◆ Document passage
Still, some prejudice remained in me. In graduate school I briefly dated a bisexual woman and felt threatened by her previous relationships, wondering if she was missing something that I couldn't provide (well, maybe that was not so much prejudice as paranoia). I remember talking with friends during those 20-something years about what could possibly rattle us if we were parents someday. I distinctly remember us agreeing that, for all of our self-congratulatory open-mindedness, we would be rattled if our teenage kids came home with a same-sex date and said, "Mom, Dad, it's no big deal -- everybody does it." Special gayness was all right, but not matter-of-fact, everyday gayness.
And then, somewhere along the way (I would like to think it was sometime around 1994?), even that residue of prejudice just dropped away for me.
Now I think of gay or lesbian orientation as being akin to other personality traits -- a mix of genetic predisposition, choice, who cares. When people find love in each other, it makes me happy. Period.
I don't make any distinction anymore between gay couples or heterosexual couples. Gay marriage is plainly needed -- now. The issue of gay adoption confuses me -- Why would this be a problem? You mean you would object to a loving couple wanting to adopt a child in need of a home?
If my child came home and announced he or she was gay (or just mentioned it in passing, for that matter!), I would have the same questions that I would in regards to any relationship. I would be interested in how he or she was feeling. I would want to know more. I would be concerned that my child is careful about using condoms. And I would be just as excited for the romantic adventures, highs and heartaches, which loomed ahead, as I would be if this same child were heterosexual.
What I am saying is: the prejudice against gays or lesbians now strikes me as bizarre. And a recent poll conducted by the New York Times and MTV shows that, for a growing number of people in the U.S. under the age of 29, it is a relic of the past.
But this change in me was not marked by high-profile events. It happened quietly.
How does this story translate into an approach to parenting? Well, it occurs to me that we need to make an effort as parents to get around the noisy, alarming, bad things which take up the foreground of our concerns. Of course we need to worry about drunk driving and the like. But we also need to make the time with our children to explore with them the quiet ways in which we choose to appreciate other people and open our minds.
If, for example, we meet a transgendered person, instead of just registering surprise or curiosity, we should take the opportunity to talk to our child about the frustrations which the transgendered and transsexual communities face. Continue the conversation at home. Rent Transamerica (actually do that regardless -- I just saw it and recommend it).
I guess what I am saying is that if we see anything that is unfamiliar to us, don't just shrug and move on. Initiate a quiet talk with your kid.
Who knows, we may end up learning more from our children than they do from us. Because, when you think about it, it's the act of listening -- the state of attentiveness to others -- which creates good things most of all.

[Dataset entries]
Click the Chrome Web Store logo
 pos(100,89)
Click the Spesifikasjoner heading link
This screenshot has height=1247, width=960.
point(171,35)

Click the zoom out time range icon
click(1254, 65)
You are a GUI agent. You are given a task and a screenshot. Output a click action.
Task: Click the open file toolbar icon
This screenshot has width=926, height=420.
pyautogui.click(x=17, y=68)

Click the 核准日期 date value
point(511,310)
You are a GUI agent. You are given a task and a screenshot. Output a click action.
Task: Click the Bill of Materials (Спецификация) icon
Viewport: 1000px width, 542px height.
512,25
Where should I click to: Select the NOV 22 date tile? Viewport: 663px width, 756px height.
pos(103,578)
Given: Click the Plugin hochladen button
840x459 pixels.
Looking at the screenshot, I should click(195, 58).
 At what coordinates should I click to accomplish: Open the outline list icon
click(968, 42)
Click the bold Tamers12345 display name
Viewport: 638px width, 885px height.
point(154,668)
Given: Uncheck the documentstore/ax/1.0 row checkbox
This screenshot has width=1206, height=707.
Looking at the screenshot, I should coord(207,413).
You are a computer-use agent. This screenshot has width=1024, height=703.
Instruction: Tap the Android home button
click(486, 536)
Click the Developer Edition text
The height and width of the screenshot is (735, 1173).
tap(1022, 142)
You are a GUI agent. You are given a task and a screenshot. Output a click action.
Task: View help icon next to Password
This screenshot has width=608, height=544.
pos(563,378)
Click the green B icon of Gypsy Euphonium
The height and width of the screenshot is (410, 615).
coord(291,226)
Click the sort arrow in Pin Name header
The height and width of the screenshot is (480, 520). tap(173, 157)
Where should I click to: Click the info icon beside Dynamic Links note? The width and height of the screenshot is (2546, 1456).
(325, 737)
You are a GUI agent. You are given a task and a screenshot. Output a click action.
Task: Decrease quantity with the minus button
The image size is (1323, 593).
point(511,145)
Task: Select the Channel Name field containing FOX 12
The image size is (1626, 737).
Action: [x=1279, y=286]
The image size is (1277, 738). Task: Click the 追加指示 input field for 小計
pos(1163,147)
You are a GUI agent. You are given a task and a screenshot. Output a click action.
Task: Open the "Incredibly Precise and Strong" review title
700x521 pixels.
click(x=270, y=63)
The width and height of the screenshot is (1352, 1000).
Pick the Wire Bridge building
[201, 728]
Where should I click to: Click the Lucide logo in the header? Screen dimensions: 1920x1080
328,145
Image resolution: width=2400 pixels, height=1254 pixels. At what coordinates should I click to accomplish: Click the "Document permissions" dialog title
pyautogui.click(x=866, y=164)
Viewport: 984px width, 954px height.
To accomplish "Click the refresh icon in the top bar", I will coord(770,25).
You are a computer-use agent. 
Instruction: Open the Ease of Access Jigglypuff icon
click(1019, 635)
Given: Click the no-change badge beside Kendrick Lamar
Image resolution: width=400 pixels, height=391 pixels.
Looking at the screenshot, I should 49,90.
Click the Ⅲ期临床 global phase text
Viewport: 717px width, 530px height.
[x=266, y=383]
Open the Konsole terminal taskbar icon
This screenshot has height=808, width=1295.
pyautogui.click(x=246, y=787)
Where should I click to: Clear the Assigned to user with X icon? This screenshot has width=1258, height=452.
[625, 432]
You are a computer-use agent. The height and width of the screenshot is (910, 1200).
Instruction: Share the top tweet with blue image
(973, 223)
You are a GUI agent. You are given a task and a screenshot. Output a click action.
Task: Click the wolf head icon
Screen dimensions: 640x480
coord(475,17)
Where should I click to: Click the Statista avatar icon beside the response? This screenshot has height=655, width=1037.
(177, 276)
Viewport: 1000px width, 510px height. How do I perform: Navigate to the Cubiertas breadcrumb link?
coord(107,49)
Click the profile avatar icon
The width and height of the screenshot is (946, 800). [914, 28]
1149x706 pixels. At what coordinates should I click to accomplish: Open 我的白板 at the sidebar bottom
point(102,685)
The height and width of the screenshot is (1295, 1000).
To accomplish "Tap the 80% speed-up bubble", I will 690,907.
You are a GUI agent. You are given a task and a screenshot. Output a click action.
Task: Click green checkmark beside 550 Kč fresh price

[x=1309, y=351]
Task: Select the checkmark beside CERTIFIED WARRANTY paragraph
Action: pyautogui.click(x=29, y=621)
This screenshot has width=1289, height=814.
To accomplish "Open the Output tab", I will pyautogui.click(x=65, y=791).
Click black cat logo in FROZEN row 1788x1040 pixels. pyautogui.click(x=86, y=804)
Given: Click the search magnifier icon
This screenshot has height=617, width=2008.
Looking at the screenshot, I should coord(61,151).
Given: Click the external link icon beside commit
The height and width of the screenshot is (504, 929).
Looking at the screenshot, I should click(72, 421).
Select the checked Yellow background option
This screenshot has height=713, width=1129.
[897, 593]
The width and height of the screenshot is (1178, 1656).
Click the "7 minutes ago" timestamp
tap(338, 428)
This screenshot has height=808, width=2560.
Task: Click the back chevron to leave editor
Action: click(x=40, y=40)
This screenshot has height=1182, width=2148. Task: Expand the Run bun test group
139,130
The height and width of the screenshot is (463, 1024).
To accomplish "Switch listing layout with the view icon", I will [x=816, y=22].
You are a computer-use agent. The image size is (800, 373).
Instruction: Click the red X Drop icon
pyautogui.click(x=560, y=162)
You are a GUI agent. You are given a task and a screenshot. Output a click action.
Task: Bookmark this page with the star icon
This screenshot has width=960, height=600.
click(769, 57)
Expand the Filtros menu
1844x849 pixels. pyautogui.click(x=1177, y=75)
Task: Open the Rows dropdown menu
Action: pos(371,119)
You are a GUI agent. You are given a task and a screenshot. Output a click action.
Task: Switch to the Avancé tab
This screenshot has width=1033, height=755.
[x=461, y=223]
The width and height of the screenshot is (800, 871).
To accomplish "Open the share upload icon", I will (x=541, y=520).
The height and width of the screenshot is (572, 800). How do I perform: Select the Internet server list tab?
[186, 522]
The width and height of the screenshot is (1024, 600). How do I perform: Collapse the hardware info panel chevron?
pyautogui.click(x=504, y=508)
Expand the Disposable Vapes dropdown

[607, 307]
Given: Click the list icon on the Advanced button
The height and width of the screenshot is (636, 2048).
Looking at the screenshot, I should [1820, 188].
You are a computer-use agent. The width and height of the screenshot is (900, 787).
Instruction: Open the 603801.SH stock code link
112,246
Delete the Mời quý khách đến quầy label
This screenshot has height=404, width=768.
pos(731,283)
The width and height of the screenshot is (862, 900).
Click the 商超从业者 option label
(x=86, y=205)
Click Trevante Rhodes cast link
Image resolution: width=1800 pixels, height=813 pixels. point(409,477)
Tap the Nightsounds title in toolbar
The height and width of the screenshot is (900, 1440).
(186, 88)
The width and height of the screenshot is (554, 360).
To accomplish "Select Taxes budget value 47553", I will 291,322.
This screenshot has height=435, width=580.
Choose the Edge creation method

◆ Work instructions
- A) In the essay on prejudice and parenting, which two organizations conducted the recent poll?
- B) Reproduce the part of the essay on prejudice and parenting that begins at the words "If, for example, we" and stops after "and recommend it).".

◆ Results for each task
- A) The New York Times and MTV.

- B)
If, for example, we meet a transgendered person, instead of just registering surprise or curiosity, we should take the opportunity to talk to our child about the frustrations which the transgendered and transsexual communities face. Continue the conversation at home. Rent Transamerica (actually do that regardless -- I just saw it and recommend it).